Vusion vision is for instant-on hi-def video

VusionJittr, the video delivery network, emerged from “stealth mode” today as Vusion, a name change that seems necessary given its claims of providing jitter-free high-definition pictures over the internet.

The Silicon Valley company also announced its first customer: Island Def Jam Music Group, which has a roster including Mariah Carey, Kanye West, Rihanna and The Killers. The Vusion platform will deliver an online video portal of DVD-quality versions of the artists’ music videos.

Jittr is entering a crowded space dominated by big names Akamai and Limelight. Other notable content delivery networks (CDNs) include Move Networks, which powers ABC television’s high-quality video, BitTorrent, Vuze, Edgecast, Grid, Level 3 and Panther Express.

The Streamingmedia.com blog tracks more than 40 CDNs. It says the market is too crowded and a shakeout is inevitable.

However, Grover Righter, Vusion’s marketing chief, insisted in an interview that the company was not a CDN.

CDNs focused on servers on the edge of networks, http downloading, caching and serving flash video and images, he told me.

Vusion was focused on longer format, high-quality video served over the regular internet but processed by its servers in data centres, using its proprietary Wide Area Rapid Propagation (Warp) protocol.

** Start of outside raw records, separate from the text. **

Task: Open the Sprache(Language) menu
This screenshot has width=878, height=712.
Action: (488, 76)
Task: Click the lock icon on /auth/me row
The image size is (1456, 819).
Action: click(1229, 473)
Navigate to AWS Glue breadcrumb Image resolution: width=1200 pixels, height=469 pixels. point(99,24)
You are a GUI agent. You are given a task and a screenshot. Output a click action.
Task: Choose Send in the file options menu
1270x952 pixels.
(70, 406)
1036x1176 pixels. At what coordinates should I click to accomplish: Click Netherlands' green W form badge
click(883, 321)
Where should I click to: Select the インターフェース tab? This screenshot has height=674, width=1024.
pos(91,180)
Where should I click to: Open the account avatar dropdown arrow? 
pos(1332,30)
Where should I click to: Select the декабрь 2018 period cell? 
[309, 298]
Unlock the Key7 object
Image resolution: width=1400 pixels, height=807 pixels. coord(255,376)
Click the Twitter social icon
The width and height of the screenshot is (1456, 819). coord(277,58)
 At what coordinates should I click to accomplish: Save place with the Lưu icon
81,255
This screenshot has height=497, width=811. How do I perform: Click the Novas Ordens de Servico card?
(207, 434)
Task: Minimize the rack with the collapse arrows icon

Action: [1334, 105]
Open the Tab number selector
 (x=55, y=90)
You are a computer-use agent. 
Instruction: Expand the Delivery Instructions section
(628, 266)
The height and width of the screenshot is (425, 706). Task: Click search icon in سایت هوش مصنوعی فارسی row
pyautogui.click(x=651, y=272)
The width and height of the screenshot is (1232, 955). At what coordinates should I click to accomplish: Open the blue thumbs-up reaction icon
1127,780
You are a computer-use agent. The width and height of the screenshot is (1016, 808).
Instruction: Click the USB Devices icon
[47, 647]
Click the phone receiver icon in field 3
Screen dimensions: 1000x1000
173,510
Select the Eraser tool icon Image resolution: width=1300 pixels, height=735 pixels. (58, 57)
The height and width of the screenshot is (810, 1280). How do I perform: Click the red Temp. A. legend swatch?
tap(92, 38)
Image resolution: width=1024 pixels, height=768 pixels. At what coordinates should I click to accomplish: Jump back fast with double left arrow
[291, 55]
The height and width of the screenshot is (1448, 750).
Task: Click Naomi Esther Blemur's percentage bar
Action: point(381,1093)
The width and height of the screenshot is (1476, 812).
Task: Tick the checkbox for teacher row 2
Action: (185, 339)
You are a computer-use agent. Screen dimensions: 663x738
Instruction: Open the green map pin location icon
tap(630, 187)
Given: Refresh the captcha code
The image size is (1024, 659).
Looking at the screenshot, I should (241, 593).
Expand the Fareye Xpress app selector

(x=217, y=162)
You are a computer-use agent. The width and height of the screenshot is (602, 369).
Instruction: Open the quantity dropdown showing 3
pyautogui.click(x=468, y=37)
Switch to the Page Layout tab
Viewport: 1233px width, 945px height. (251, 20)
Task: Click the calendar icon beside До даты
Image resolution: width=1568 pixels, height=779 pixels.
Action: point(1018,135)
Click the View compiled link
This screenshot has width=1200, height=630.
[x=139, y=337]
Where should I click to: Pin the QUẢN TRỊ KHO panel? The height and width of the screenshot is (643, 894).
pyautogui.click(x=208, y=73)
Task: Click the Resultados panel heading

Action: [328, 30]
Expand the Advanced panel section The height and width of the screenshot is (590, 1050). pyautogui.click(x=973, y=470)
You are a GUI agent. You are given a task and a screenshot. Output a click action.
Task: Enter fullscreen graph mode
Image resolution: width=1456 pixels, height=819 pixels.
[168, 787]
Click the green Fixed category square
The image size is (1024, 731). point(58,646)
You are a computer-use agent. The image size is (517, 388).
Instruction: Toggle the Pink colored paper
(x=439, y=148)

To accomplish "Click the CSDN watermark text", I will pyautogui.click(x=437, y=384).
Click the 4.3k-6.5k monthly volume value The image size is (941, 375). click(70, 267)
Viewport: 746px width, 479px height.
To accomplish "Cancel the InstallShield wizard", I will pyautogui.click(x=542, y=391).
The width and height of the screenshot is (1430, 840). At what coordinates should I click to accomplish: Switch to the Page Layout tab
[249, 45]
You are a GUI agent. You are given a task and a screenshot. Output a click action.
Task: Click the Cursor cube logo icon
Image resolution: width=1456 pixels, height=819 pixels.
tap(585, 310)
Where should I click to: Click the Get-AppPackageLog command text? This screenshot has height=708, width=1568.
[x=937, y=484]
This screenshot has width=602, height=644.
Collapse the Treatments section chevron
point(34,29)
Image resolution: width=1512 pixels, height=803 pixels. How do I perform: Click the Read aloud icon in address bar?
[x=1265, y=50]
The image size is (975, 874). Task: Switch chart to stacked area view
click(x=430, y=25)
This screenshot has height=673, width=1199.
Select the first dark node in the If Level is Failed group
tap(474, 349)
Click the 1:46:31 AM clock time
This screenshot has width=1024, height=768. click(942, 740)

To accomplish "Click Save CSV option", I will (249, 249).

Warp essentially is the secret sauce that allows Vusion to serve video in a way that it claims eliminates buffering – so there is an instant-on for the video plus channel-changing without delays.

Mr Righter says media companies at last month’s NAB broadcasters convention in Las Vegas were so impressed with the technology that they were now planning to bring forward 2010 plans for high-definition video over the internet by 18 months.

“This is a rapidly growing market, there’s room for several players and I think ours is a better machine,” he said.

The San Jose start-up was founded two years ago and has under 50 employees. It has received an unspecified investment from BlueRun Ventures, the Nokia-backed VC fund.

It may or may not be a CDN, but it is chasing the same customers and a lighter less-expensive infrastructure than its rivals could allow it to undercut their prices.